A native of atom-bombed hiroshima, he wants to use business diplomacy to secure world peace. He has played a leading role in long negotiations over Japanese participation in Siberian development, and insists Japan should go ahead despite apparent revival of the cold war.
No country is more vulnerable than Japan in the event of war (say, in the Persian Gulf), he says, and so his country must find ways of becoming a trusted mediator between the vested interests of the various world power blocs. He sees the construction of a new Panama canal as a way to please the Americans. And, to please the Soviets, he believes japan should go ahead with a planned $8 billion investment in the development of Siberian coal, natural gas, oil, timber , and copper.
With the existing Panama Canal becoming outdated and with its intricate system of locks vulnerable to terrorist attack, a new sea-level connection between the Pacific and the Atlantic has many attractions.
The proposal calls for a waterway some 40 miles long, 650 to 1,300 feet wide, and 110 feet deep. It would be west of the existing canal, between Puerto Caimito on the Pacific and Lagarto on the Atlantic, and could handle 300,000-ton ships at normal times and probably half-a-million-ton vessels at high tide. (Maneuvering in tides up to 20 feet high is one of the most difficult problems to be overcome.)
Panama is eager for the new waterway as a means of strengthening its economic and diplomatic hand in the region, particularly in relations with the United States.
But use of the existing canal has been falling off drastically in recent years. So when the US gave it joint control of the waterway, Panama looked for a way to restore the canal to a pre-eminent role in world trade.
It was a secret search at first, because a clause in the US-Panama canal treaty said that any new construction in this century must be approved by both treaty partners. Panama decided to take the lead in sounding out what changes were possible, then approach the US.

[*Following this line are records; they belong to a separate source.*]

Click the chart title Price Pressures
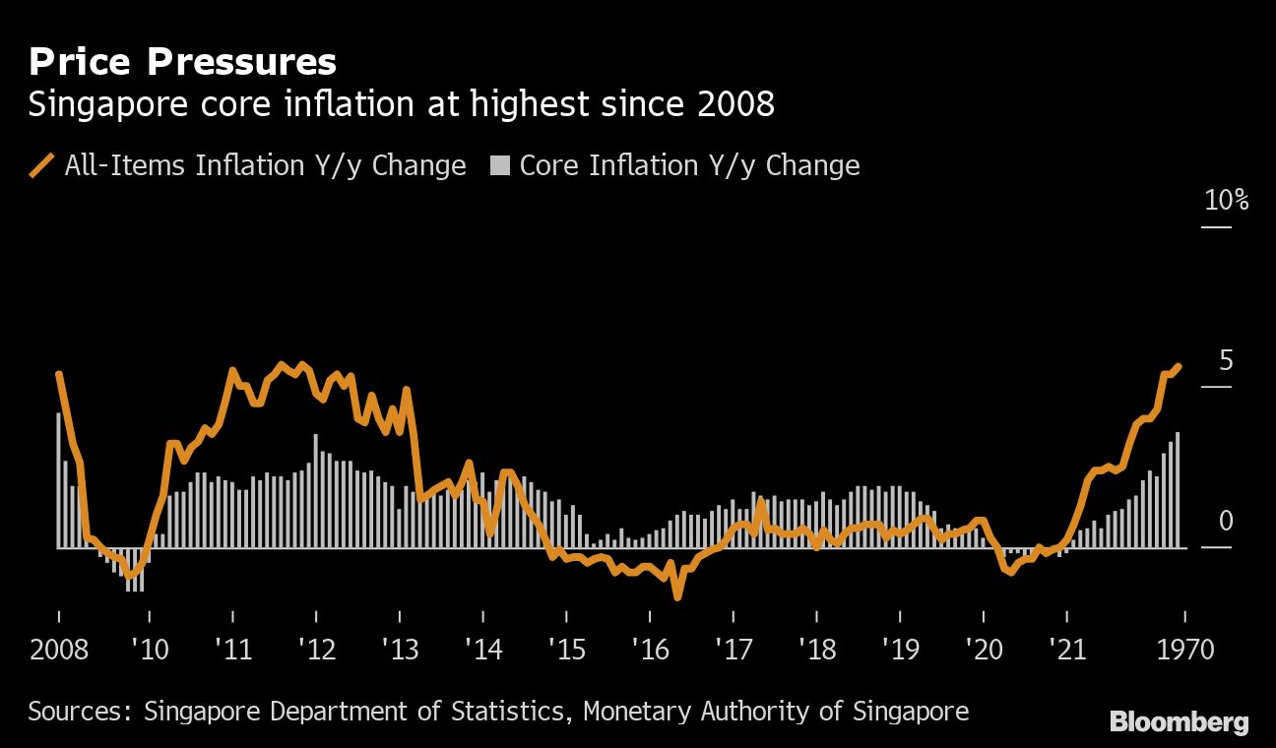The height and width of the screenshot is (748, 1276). pos(182,63)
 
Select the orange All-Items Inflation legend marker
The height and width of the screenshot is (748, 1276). pos(42,165)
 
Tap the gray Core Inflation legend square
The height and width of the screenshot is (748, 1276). pos(500,166)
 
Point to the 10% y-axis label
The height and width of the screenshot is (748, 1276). pos(1226,201)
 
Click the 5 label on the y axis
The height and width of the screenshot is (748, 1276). pos(1226,361)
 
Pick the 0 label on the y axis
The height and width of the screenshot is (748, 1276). pos(1226,522)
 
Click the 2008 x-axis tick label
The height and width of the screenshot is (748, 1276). pos(59,650)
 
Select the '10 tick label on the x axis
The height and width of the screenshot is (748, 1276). pos(149,650)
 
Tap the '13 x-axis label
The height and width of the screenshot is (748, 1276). pos(400,650)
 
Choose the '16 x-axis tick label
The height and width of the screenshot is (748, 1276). pos(650,650)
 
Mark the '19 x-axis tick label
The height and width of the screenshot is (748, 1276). pos(900,650)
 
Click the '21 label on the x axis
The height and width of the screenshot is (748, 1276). pos(1066,650)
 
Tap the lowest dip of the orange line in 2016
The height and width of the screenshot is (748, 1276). pos(677,595)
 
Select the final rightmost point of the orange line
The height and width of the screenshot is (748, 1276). pos(1179,365)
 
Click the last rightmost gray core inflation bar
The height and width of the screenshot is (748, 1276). pos(1178,489)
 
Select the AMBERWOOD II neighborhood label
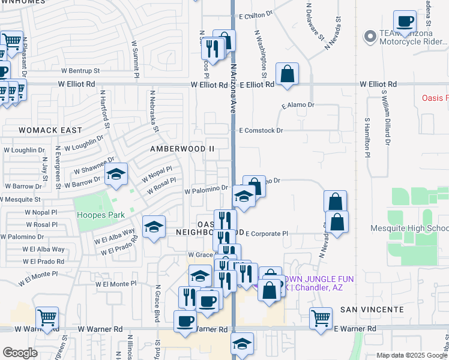coord(182,148)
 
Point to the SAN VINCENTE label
coord(372,309)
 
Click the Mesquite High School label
coord(419,228)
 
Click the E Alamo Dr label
coord(298,104)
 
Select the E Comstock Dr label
coord(261,130)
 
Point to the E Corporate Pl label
coord(267,233)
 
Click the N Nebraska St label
coord(155,111)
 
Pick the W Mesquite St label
coord(20,199)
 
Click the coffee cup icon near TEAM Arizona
coord(405,22)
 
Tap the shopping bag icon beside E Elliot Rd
coord(288,74)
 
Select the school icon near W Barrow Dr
coord(116,175)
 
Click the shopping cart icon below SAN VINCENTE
coord(321,317)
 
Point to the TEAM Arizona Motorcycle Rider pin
coord(369,37)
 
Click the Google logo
coord(20,353)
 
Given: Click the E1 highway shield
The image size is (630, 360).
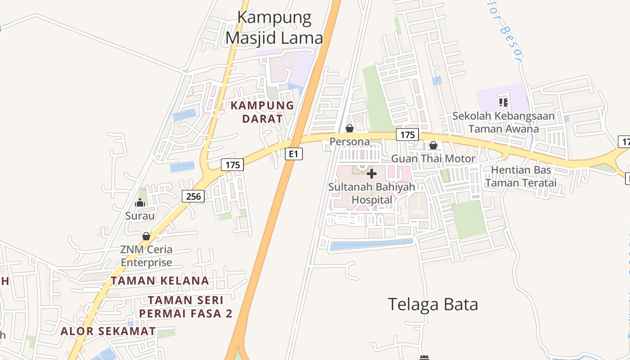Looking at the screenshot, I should [x=293, y=154].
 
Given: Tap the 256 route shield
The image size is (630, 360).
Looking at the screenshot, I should [x=194, y=196].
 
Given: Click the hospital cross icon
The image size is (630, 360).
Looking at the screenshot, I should [x=372, y=174].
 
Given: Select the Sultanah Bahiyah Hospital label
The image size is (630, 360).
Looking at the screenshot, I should [x=372, y=193].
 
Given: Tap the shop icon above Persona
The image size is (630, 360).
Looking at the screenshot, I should [x=349, y=129].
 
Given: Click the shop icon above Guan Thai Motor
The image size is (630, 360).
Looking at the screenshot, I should [x=433, y=145].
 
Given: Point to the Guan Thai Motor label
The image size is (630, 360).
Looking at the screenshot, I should [x=433, y=158].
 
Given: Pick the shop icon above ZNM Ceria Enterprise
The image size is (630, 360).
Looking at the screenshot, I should [x=146, y=236].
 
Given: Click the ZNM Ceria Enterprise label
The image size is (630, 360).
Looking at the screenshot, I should [x=146, y=256].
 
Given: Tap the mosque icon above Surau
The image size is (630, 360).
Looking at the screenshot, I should [x=140, y=203].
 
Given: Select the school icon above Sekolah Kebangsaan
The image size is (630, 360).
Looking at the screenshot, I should [x=504, y=103].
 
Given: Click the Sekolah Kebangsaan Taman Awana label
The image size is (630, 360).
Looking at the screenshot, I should [x=504, y=122].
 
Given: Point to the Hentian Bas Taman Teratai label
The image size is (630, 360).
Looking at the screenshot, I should [x=521, y=176].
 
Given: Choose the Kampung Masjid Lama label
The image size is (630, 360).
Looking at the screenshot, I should [x=274, y=28].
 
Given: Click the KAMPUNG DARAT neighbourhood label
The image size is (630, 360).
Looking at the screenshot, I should [x=262, y=112].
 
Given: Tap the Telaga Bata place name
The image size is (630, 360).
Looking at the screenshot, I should [x=432, y=305].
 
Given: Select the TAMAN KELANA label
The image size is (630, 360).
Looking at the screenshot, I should [x=160, y=281].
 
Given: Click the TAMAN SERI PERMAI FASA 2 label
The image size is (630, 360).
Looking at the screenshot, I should [x=185, y=306].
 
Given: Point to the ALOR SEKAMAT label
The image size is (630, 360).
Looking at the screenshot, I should [x=108, y=331].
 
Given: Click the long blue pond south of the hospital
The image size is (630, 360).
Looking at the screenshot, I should [x=371, y=245].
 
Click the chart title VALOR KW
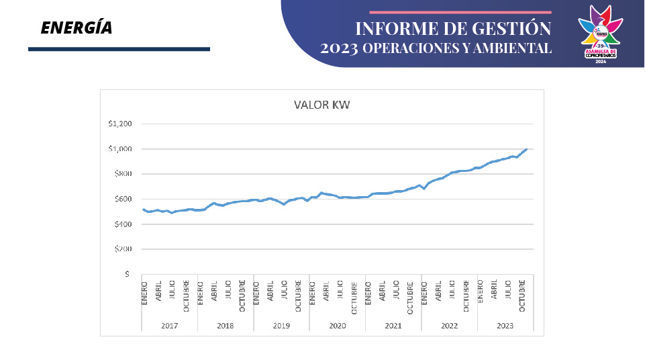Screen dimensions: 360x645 (321, 105)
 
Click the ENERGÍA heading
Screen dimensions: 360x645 (76, 28)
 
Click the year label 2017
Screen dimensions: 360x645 (169, 325)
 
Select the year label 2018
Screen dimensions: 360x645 (226, 325)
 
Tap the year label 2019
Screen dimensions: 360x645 (281, 325)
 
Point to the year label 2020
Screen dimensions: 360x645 (337, 325)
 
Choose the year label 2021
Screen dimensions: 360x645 (393, 325)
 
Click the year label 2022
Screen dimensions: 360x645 (449, 325)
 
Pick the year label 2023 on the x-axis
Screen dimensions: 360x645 (505, 325)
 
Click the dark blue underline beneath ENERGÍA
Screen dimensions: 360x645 (119, 49)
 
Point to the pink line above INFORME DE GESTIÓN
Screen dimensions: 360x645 (460, 12)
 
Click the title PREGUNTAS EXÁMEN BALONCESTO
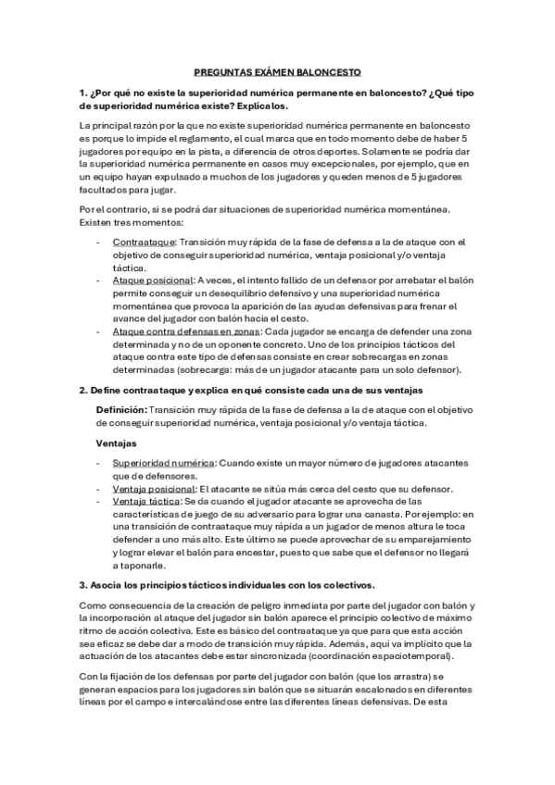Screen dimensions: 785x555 coord(277,71)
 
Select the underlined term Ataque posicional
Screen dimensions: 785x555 coord(152,279)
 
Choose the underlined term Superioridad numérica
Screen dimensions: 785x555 coord(163,463)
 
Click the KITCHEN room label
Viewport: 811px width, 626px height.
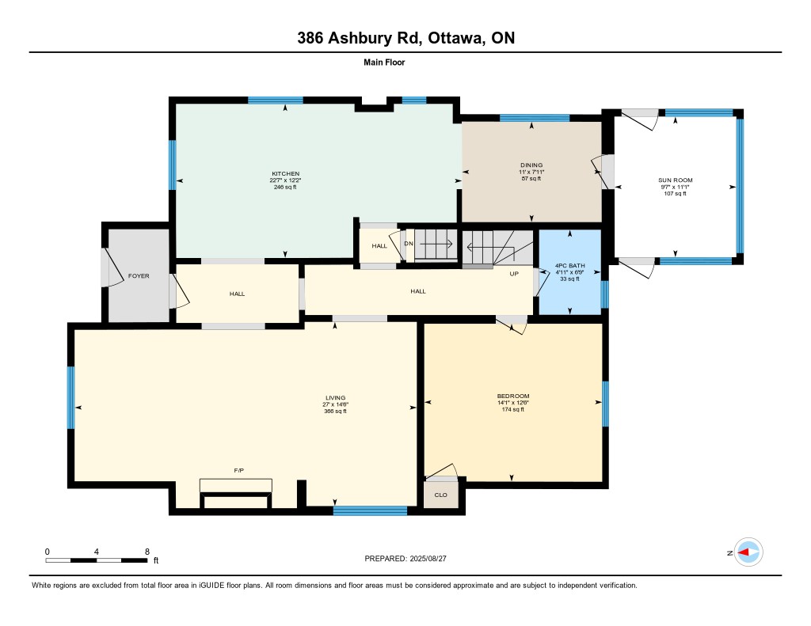pyautogui.click(x=285, y=173)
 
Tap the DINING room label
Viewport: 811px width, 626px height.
pyautogui.click(x=531, y=165)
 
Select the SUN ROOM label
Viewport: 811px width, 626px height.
pyautogui.click(x=675, y=180)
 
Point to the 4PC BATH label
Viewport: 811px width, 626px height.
pyautogui.click(x=570, y=266)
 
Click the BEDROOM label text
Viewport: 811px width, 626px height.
pyautogui.click(x=513, y=396)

The Japanese, who were already deepening and widening the Suez Canal, seemed like an obvious contact.
The Suez will be accommodating 150,000-ton ships (instead of only 40,000 tons now) by the end of this year, if all goes according to plan. After that, "We'll dig a second canal to handle 300,000-ton ships," Mr. Nagano says.
Friends describe steelman Nagano as "a child of nature" and "just a small boy at heart." He has thrown himself into the Panama project with a gusto belying his years.
Of course, there is an element of self-interest.Forty percent of all ships passing through the canal are Japanese. Japan would very much like to have better access to the Atlantic Ocean for shipments of its goods and for bringing home raw materials and fuels from important suppliers like the US, Brazil, Argentina, and Mexico. Mr. Nagano says: "With the new canal, Brazilian and Venezuelan ore, coal from the eastern United States, Mexican crude oil, and essential foodstuffs from areas along the Mississippi River could be transported more directly, rather than around the Cape of Good Hope. The Eastern Seaboard of the US would also get better access to Alaskan oil." (There is also the consideration that a new canal would lessen japan's and the West's dependence on South African protection of the cape route.)
"I expect the Russians will oppose it," Mr. Nagano says. "It will be a matter of common sense to consider the military aspects of the new canal, even if we have no such intention. So let's cooperate with the Americans to build this canal, and offer the Russians a quid pro quo on Siberian development [at about the same cost: $8.3 billion]."
Such projects merely open up a hew phase of Nagano's career. He has just published his memoirs under the title "Have You Ever Fled by night?" a reference to the 1931 deadlock over financial reconstruction of Fuji Steel, when he changed his lodgings nightly to escape creditors. In the end, Fuji was saved and Mr. Nagano went on to forge it with other steelmakers into the powerful Nippon Steel.
"The Panama project will take 10 years to complete," he says, "so I'm considering what I should do when I turn 90."